Young people who use marijuana may be at risk for heart attacks and other serious cardiovascular problems, a new study suggests.
Researchers reviewed records from the French Addictovigilance Network, a national system of centers in France that gather information about drug abuse and dependence. From 2006 to 2010, they found 35 reports of patients who had experienced cardiovascular complications following cannabis use. The study was published Tuesday in the Journal of the American Heart Association.
About 85% of the patients were men and their average age was 34. In nine cases the patient died.
While the study doesn’t identify a particular level of risk of marijuana use, it does call for more research on the subject, and warns doctors that there seems to be at least some danger.
“Currently people think (cannabis is) harmless,” says lead study author Emilie Jouanjus, at the Université Toulouse III – Paul Sabatier. “What I think is very important from my work is that we see cannabis use may lead to very serious complications on the cardiovascular system.”
Jouanjus was surprised to find all but one of the patients with cardiovascular problems were under the age of 50. She believes this study shows only the tip of the iceberg, as people usually under-report their cannabis use.

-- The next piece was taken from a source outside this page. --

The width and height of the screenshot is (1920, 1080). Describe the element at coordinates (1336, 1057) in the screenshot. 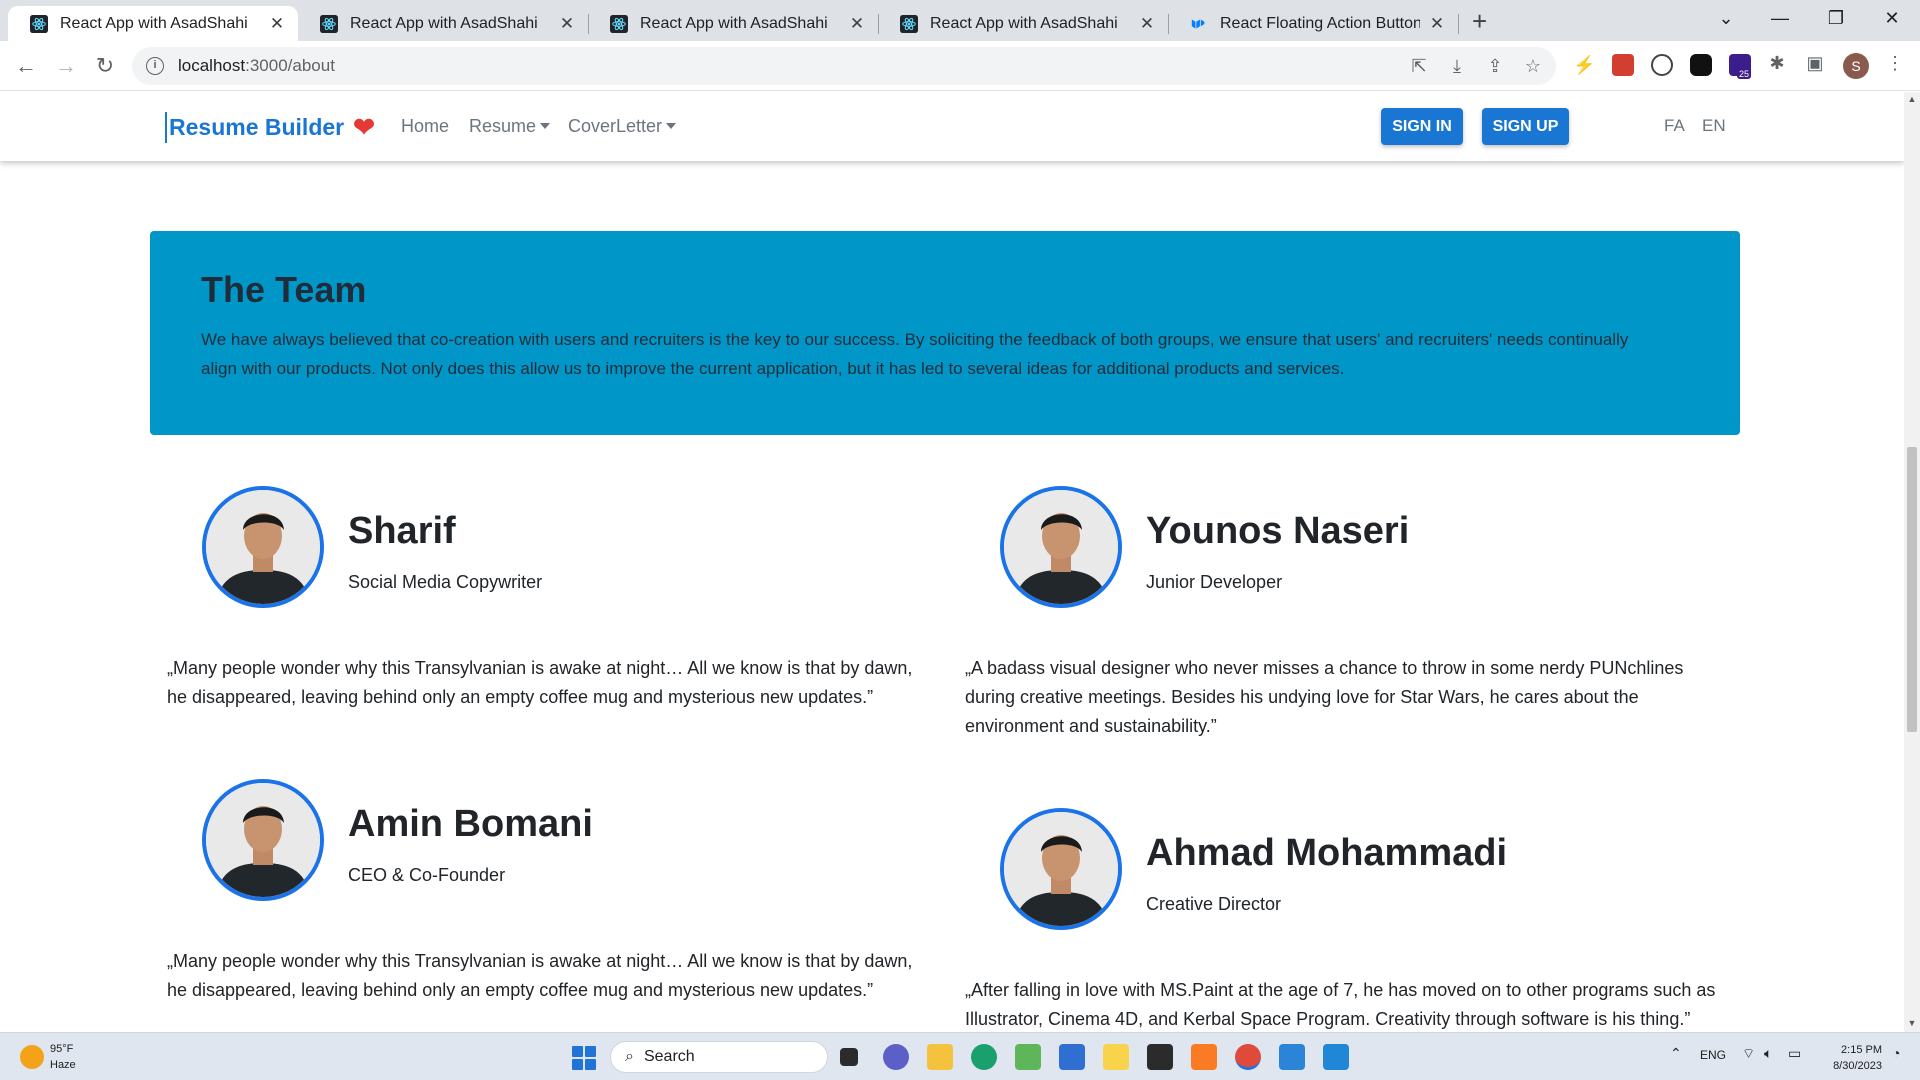

I see `media-player-icon` at that location.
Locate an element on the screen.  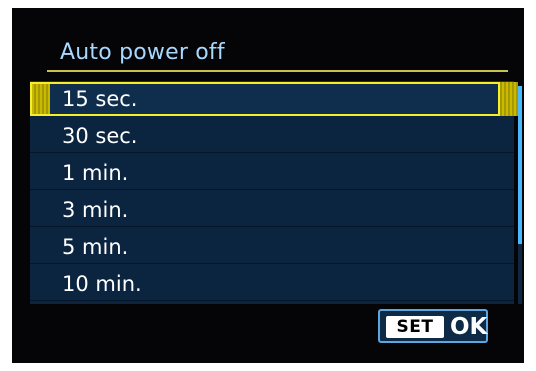
scrollbar is located at coordinates (520, 195).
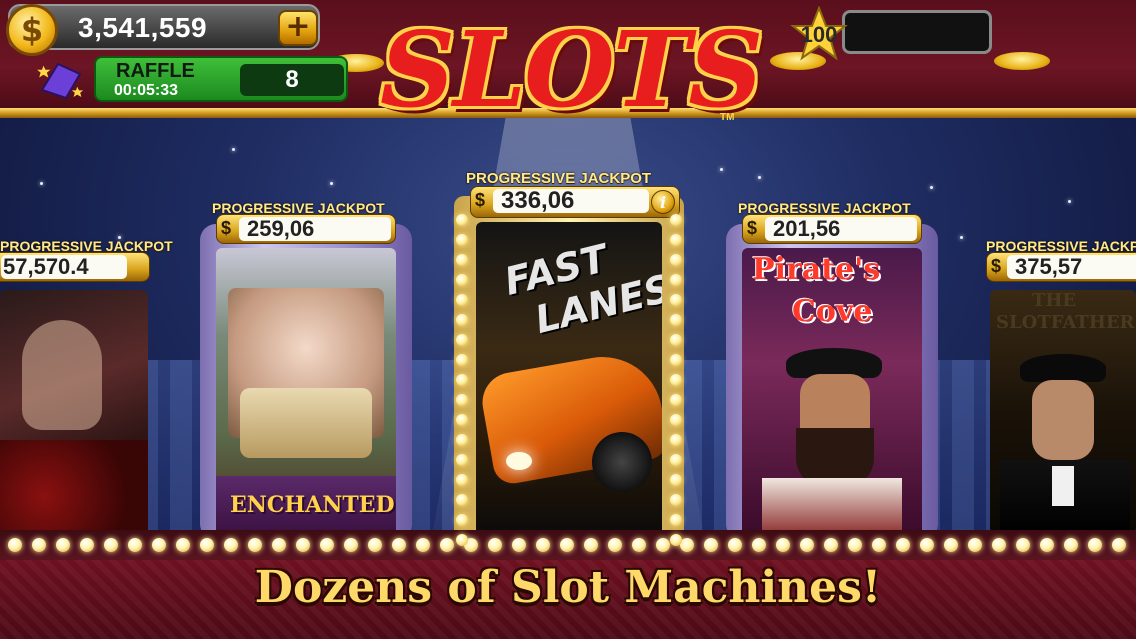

“This study shows a some preliminary evidence of cardiovascular harm from marijuana but isn’t conclusive,” Dr. Allen Taylor, chief of cardiology at Georgetown University School of Medicine, told CNN in an e-mail. “The study’s limitations are important in that we can’t know how high the risk is, just that there is a signal of risk between marijuana smoking and heart troubles.”
Taylor says it’s a shame that more isn’t known about the potential harms of cannabis.
“It seems that public perception is ahead of the science,” he says. “We should remain open to the scientific facts as they evolve.”
Only 20% of patients in the study had a known history of heart disease or risk factors for heart disease. The other patients may have had unknown cardiovascular risk factors or a history that was not documented in the medical file.
“I’m not saying that any user of cannabis would suffer from any of these complications,” Jouanjus says. But “we do not have enough information to say that cannabis use is safe.”
Dr. Shereif Rezkalla. who wrote an editorial accompanying the study in JAHA, said doctors should be required to ask about marijuana use when they see a cardiac patient.
“The perception that marijuana is safe is deep-seated in the public and even amongst some health professionals,” says Rezkalla, a cardiologist at Marshfield Clinic in Marshfield, Wisconsin.
Taylor cautions that while this study doesn’t provide a final answer on the link between cannabis and serious heart problems, “it at least gives one pause to suggest to patients it may not be a heart-healthy habit.”